Implantable medical devices like pacemakers and defibrillators manufactured by St. Jude Medical were found to be vulnerable to online hacking, according to a Jan. 9 safety communication issued by the U.S. Food and Drug Administration (FDA).


The FDA reviewed information about vulnerabilities in the devices and confirmed that an unauthorized user could potentially hack into a St. Jude Medical’s device and alter it.


“Many medical devices—including St. Jude Medical’s implantable cardiac devices—contain configurable embedded computer systems that can be vulnerable to cybersecurity intrusions and exploits,” the FDA warned on its site.


As a result, a hacker could modify the device and cause rapid battery depletion or the “administration of inappropriate pacing or shocks.”


The company’s implantable medical devices, which includes pacemakers, defibrillators and resynchronization devices, use a wireless transceiver called the Merlin@home to transmit data from cardiac devices to physicians. This enables physicians to monitor patients outside the office and make changes as needed.


While no harm related to cybersecurity vulnerabilities has been reported to the FDA, the consequences of a hack could be fatal to a patient using one of St. Jude Medical’s devices.


St. Jude Medical worked with the FDA and U.S. Department of Homeland Security to develop a patch released on Jan. 9 that addresses the issues.


“As medical technology advances, it’s increasingly important to understand how innovation and cyber security impact physicians and the patients we treat,” Dr. Leslie Saxon, chair of St. Jude Medical’s Cyber Security Medical Advisory Board, said in a statement. “We are committed to working to proactively address cyber security risks in medical devices while preserving the proven benefits of remote monitoring to assess patient status and device function.”


The new software patch will be automatically applied to all relevant devices as long as the transmitter is connected to the network.

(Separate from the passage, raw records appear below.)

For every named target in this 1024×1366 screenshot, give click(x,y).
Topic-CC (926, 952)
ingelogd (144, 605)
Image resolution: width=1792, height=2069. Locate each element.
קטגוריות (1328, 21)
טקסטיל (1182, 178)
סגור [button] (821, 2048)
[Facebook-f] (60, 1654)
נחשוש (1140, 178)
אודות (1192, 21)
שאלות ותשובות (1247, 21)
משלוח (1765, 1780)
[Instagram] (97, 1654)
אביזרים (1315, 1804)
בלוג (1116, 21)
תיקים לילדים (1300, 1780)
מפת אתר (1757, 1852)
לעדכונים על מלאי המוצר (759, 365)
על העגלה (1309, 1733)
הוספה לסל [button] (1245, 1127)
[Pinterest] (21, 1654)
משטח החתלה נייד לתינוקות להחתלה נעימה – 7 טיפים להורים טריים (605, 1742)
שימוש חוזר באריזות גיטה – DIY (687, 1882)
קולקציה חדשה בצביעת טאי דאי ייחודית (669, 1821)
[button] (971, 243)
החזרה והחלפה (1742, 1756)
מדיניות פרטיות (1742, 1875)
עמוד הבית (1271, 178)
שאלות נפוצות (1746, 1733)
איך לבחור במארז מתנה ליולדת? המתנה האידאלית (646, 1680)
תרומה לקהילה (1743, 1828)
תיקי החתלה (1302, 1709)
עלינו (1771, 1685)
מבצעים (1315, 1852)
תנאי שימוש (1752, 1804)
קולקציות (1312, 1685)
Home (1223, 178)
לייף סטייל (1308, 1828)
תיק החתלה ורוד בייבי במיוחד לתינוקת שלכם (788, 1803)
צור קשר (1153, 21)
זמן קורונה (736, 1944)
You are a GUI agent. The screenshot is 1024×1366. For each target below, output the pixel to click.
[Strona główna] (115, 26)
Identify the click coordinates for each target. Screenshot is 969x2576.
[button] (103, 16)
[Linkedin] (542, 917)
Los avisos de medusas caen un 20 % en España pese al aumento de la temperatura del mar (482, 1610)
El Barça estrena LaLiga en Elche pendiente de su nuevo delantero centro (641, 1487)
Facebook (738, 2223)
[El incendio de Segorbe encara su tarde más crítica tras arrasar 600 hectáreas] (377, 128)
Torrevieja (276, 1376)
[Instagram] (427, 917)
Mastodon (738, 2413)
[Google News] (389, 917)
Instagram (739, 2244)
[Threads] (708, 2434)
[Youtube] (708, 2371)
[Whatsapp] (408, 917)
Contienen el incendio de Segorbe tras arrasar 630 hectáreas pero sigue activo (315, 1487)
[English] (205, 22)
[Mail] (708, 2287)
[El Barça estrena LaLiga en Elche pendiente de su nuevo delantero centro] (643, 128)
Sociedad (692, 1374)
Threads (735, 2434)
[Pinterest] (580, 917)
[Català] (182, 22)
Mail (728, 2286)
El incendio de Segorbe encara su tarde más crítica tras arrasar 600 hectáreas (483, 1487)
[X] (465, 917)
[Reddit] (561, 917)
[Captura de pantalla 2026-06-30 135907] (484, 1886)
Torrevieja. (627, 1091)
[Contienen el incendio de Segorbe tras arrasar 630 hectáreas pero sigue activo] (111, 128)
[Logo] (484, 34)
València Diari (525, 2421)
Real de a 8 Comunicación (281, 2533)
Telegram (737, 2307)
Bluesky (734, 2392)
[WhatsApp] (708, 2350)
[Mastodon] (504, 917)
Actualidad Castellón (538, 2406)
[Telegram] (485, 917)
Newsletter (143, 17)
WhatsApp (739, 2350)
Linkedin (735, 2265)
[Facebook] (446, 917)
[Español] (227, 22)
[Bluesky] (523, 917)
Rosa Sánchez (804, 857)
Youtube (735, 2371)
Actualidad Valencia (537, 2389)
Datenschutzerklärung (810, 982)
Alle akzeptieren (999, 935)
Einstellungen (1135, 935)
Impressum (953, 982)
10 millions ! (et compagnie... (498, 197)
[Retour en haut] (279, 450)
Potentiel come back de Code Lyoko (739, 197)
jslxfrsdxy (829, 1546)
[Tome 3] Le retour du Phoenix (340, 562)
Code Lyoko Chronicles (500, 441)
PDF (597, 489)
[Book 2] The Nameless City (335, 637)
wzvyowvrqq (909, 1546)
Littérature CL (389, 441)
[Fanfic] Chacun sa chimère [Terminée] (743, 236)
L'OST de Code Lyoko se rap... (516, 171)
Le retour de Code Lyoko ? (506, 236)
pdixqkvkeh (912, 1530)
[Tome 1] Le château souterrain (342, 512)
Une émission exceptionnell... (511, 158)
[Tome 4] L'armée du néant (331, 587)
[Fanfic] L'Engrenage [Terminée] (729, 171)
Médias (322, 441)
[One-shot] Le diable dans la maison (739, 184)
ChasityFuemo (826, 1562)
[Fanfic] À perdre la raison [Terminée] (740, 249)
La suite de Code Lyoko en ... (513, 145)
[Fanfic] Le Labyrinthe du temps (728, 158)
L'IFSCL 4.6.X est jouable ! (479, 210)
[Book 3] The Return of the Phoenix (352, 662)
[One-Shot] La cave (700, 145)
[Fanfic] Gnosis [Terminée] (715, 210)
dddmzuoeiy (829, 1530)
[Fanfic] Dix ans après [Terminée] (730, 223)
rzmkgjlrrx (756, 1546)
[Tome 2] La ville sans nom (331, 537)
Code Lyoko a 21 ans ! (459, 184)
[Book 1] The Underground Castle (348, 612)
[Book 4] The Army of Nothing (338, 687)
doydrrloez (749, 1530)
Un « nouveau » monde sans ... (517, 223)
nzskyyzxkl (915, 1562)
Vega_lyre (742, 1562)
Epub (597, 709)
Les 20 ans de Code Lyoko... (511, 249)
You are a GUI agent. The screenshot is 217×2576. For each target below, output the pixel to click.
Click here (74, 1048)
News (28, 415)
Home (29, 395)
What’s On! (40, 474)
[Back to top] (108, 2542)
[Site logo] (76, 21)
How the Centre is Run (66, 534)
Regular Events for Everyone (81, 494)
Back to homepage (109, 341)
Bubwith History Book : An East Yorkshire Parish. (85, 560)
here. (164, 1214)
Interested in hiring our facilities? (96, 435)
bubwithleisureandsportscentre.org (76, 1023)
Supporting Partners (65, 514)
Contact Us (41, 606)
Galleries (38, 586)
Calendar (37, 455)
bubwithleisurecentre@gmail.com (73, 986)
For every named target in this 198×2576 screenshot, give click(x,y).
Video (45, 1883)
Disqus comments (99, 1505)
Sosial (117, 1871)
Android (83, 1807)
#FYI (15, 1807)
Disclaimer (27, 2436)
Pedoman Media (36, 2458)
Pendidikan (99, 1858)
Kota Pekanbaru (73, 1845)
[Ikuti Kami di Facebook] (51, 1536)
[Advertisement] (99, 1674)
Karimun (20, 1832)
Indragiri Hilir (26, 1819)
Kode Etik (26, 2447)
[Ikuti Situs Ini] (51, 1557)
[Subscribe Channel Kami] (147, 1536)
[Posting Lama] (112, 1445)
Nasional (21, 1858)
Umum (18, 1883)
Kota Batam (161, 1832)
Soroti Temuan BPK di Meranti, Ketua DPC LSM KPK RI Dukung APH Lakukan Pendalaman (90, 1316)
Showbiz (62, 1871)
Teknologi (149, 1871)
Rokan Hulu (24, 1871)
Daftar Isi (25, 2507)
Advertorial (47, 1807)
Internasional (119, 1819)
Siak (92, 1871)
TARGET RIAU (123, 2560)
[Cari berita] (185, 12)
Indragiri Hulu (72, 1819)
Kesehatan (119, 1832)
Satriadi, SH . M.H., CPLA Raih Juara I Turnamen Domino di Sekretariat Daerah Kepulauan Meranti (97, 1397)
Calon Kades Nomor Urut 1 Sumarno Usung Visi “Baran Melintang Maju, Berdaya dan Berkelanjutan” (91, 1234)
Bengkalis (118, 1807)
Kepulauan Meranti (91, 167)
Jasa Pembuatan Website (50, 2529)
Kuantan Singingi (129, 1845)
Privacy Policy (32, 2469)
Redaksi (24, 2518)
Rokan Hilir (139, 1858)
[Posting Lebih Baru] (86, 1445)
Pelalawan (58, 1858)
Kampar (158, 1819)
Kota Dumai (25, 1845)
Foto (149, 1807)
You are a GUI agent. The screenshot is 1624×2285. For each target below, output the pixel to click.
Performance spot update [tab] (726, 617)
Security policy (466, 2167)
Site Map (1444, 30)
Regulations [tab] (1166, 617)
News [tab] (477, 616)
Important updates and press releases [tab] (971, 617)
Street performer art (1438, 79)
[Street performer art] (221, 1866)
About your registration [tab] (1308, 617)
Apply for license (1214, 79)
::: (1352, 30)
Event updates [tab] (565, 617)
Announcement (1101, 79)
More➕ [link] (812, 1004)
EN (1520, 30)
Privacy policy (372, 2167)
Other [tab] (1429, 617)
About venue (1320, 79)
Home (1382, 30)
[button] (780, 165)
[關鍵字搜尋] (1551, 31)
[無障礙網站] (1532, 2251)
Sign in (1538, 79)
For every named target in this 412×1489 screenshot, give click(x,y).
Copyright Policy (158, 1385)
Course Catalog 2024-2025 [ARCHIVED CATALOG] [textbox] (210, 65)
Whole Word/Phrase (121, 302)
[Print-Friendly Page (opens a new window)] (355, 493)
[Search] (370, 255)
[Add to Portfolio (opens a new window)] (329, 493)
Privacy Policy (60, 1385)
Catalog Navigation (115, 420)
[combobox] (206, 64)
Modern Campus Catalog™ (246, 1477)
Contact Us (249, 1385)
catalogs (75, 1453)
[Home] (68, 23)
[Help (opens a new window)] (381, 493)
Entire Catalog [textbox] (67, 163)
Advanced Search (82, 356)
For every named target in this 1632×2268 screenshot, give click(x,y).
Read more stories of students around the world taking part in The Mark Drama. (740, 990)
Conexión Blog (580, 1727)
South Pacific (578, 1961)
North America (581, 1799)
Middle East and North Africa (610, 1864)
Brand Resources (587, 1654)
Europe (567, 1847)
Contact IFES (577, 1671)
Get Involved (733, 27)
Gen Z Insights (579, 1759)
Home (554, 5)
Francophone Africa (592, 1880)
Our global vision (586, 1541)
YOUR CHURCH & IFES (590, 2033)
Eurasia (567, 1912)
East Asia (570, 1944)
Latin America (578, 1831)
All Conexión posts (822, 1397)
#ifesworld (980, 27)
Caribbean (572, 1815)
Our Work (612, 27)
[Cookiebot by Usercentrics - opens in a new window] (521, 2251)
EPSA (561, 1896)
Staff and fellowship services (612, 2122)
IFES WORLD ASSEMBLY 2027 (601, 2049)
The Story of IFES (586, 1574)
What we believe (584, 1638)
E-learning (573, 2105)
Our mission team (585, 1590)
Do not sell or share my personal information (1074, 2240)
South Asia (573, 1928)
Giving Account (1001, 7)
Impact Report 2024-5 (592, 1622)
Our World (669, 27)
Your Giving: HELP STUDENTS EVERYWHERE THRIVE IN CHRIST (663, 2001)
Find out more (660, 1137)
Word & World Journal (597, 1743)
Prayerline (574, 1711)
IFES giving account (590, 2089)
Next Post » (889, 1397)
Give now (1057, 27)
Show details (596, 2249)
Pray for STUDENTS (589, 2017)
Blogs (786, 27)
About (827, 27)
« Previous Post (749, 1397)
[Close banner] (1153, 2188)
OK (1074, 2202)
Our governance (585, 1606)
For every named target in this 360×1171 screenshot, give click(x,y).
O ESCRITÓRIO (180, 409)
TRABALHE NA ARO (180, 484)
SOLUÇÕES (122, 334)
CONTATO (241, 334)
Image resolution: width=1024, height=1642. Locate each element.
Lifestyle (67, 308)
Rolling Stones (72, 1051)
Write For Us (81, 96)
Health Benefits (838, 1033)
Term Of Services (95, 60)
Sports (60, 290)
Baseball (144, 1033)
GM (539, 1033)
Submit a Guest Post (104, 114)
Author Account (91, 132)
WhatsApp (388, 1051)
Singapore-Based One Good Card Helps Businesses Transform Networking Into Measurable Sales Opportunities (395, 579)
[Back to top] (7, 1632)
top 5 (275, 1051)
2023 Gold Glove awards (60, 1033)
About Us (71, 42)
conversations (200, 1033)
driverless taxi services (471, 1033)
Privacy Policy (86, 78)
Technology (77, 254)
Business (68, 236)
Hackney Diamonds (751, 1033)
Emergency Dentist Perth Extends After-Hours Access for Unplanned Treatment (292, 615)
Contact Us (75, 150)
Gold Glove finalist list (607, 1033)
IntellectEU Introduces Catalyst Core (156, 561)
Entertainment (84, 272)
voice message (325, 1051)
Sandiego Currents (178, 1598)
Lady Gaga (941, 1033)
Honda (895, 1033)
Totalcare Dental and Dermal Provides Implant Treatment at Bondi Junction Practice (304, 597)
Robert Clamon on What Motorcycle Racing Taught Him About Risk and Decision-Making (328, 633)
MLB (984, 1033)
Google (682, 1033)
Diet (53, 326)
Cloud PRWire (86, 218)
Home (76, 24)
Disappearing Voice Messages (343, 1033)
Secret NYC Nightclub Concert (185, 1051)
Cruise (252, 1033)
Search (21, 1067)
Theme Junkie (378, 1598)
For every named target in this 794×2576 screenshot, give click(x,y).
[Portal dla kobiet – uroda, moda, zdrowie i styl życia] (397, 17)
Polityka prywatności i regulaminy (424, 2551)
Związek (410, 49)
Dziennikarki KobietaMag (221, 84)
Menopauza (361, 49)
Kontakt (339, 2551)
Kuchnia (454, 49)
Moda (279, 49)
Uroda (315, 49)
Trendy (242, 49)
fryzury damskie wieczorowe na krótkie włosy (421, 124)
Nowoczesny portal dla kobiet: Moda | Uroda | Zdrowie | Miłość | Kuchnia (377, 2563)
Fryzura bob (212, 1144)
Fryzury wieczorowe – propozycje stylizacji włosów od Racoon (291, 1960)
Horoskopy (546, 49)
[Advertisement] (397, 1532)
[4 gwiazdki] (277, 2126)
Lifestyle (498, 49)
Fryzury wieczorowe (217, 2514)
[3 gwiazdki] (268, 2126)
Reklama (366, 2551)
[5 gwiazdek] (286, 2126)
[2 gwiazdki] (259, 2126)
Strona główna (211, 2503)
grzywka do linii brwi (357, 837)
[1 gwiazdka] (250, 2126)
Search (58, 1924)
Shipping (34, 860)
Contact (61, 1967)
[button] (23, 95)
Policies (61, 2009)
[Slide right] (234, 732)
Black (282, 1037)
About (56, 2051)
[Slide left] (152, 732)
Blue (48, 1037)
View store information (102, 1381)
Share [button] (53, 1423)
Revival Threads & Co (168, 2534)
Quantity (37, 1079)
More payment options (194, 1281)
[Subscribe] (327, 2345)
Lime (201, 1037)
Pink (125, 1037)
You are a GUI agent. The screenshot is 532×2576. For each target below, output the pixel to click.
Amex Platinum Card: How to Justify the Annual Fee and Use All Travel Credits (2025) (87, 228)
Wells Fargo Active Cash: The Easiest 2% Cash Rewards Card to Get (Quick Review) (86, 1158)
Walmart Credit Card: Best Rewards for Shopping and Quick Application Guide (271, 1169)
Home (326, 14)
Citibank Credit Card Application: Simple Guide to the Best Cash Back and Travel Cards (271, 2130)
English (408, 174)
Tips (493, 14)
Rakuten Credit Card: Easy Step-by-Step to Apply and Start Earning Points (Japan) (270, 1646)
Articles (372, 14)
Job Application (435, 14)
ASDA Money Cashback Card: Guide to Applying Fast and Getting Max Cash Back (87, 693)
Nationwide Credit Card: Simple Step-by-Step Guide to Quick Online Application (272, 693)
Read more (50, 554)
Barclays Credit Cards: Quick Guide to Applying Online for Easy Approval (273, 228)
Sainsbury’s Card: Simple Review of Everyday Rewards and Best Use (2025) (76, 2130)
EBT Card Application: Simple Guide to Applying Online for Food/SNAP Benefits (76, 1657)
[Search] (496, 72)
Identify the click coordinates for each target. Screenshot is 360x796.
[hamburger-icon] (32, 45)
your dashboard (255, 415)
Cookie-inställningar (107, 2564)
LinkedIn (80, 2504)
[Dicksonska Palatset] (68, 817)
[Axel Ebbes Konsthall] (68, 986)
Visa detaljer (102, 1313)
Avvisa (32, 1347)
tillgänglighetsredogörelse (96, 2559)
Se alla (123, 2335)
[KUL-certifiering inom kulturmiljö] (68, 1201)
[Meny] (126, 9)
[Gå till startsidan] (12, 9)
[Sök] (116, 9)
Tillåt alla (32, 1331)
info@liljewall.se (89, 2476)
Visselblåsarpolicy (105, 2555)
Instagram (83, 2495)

“The FDA conducted an assessment of the benefits and risks of using the Merlin@home Transmitter, and has determined that the health benefits to patients from continued use of the device outweigh the cybersecurity risks,” the FDA said.


Claims of Hacking Risks Date Back to August


The recent software patch comes months after a report from investment researcher Muddy Waters and cybersecurity research firm MedSec Holdings Ltd. found a number of vulnerabilities in St. Jude Medical devices.


Immediately after the August report, St. Jude Medical aggressively denied the claims and filed a defamation lawsuit against the companies for intentionally disseminating false information.


Even after the lawsuit was filed, the companies held firm that their findings about the devices were true and needed to be addressed. Muddy Waters even launched a website in October called Profits Over Patients that follows the case as it progresses and aims to hold St. Jude Medical accountable.


The Jan. 9 announcement by the FDA and subsequent software patch serves as affirmation that their findings pushed St. Jude Medical to remediate the problem, the companies said.


“After vehemently denying its devices suffer security vulnerabilities and then suing us, St. Jude issued a statement today that effectively vindicates the research published by MedSec and Muddy Waters,” Muddy Water said in a statement the day of the announcement. “This long-overdue acknowledgement, just days after completion of St. Jude’s sale to Abbott Laboratories, reaffirms our belief that the company puts profits over patients.”


Update Only Addresses Greatest Risks in St. Jude Devices


The software update from St. Jude Medical addresses major vulnerabilities, such as battery depletion and pacing changes, and reduces the risk of exploitation and patient harm


However, the update does not address some of the other serious issues raised by MedSec and Muddy Waters.


“We eagerly await remediation efforts on the multitude of severe vulnerabilities that remain unaddressed including the ability to issue an unauthorized command from a device other than the Merlin@home device,” MedSec said in a statement. “MedSec remains available to assist Abbott Laboratories during this process.”


Despite acknowledging the vulnerabilities and working on a patch, St. Jude Medical still faces a class-action lawsuit related to its device security. A man filed a lawsuit in the U.S. District Court for the Central District of California in late August, claiming that St. Jude Medical did not properly secure its devices against hacks.
The man seeks damages and a trial by jury.